Task to complete
Output should begin at the line holding "Task: Click the" and end at the last line of the entries; print those lines verbatim and no others.

-- Extracted information follows --

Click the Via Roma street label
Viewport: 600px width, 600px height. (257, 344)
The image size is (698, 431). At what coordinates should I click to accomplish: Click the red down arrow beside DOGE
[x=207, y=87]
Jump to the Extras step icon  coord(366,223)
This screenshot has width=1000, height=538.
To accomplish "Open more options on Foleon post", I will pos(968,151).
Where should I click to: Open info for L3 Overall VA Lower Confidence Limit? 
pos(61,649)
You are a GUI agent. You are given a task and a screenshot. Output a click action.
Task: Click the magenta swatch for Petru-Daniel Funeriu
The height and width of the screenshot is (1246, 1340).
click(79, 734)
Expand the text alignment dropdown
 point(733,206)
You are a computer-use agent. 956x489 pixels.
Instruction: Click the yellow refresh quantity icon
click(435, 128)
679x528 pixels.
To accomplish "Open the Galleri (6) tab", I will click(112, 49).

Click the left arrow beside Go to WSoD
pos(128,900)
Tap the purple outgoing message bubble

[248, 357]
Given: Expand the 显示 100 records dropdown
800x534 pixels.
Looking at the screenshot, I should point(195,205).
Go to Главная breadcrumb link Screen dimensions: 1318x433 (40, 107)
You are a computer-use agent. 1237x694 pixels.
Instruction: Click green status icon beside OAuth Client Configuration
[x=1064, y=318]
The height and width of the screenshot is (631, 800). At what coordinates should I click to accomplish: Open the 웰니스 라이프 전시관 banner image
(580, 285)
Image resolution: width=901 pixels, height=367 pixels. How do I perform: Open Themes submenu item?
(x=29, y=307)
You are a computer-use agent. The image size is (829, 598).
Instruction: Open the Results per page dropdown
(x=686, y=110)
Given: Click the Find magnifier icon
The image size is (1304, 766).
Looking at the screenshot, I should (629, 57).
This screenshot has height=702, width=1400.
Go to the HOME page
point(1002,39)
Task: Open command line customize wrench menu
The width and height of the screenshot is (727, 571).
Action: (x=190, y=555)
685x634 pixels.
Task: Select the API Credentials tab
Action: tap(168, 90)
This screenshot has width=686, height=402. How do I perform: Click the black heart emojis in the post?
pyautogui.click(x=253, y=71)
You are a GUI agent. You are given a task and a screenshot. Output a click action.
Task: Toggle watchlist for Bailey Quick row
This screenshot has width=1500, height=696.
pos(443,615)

-- Extracted information concluded --

Answer for this exercise
Task: Click the magenta swatch for Petru-Daniel Funeriu
The height and width of the screenshot is (1246, 1340).
click(79, 734)
Expand the text alignment dropdown
 point(733,206)
You are a computer-use agent. 956x489 pixels.
Instruction: Click the yellow refresh quantity icon
click(435, 128)
679x528 pixels.
To accomplish "Open the Galleri (6) tab", I will click(112, 49).

Click the left arrow beside Go to WSoD
pos(128,900)
Tap the purple outgoing message bubble

[248, 357]
Given: Expand the 显示 100 records dropdown
800x534 pixels.
Looking at the screenshot, I should point(195,205).
Go to Главная breadcrumb link Screen dimensions: 1318x433 (40, 107)
You are a computer-use agent. 1237x694 pixels.
Instruction: Click green status icon beside OAuth Client Configuration
[x=1064, y=318]
The height and width of the screenshot is (631, 800). At what coordinates should I click to accomplish: Open the 웰니스 라이프 전시관 banner image
(580, 285)
Image resolution: width=901 pixels, height=367 pixels. How do I perform: Open Themes submenu item?
(x=29, y=307)
You are a computer-use agent. The image size is (829, 598).
Instruction: Open the Results per page dropdown
(x=686, y=110)
Given: Click the Find magnifier icon
The image size is (1304, 766).
Looking at the screenshot, I should (629, 57).
This screenshot has height=702, width=1400.
Go to the HOME page
point(1002,39)
Task: Open command line customize wrench menu
The width and height of the screenshot is (727, 571).
Action: (x=190, y=555)
685x634 pixels.
Task: Select the API Credentials tab
Action: tap(168, 90)
This screenshot has width=686, height=402. How do I perform: Click the black heart emojis in the post?
pyautogui.click(x=253, y=71)
You are a GUI agent. You are given a task and a screenshot. Output a click action.
Task: Toggle watchlist for Bailey Quick row
This screenshot has width=1500, height=696.
pos(443,615)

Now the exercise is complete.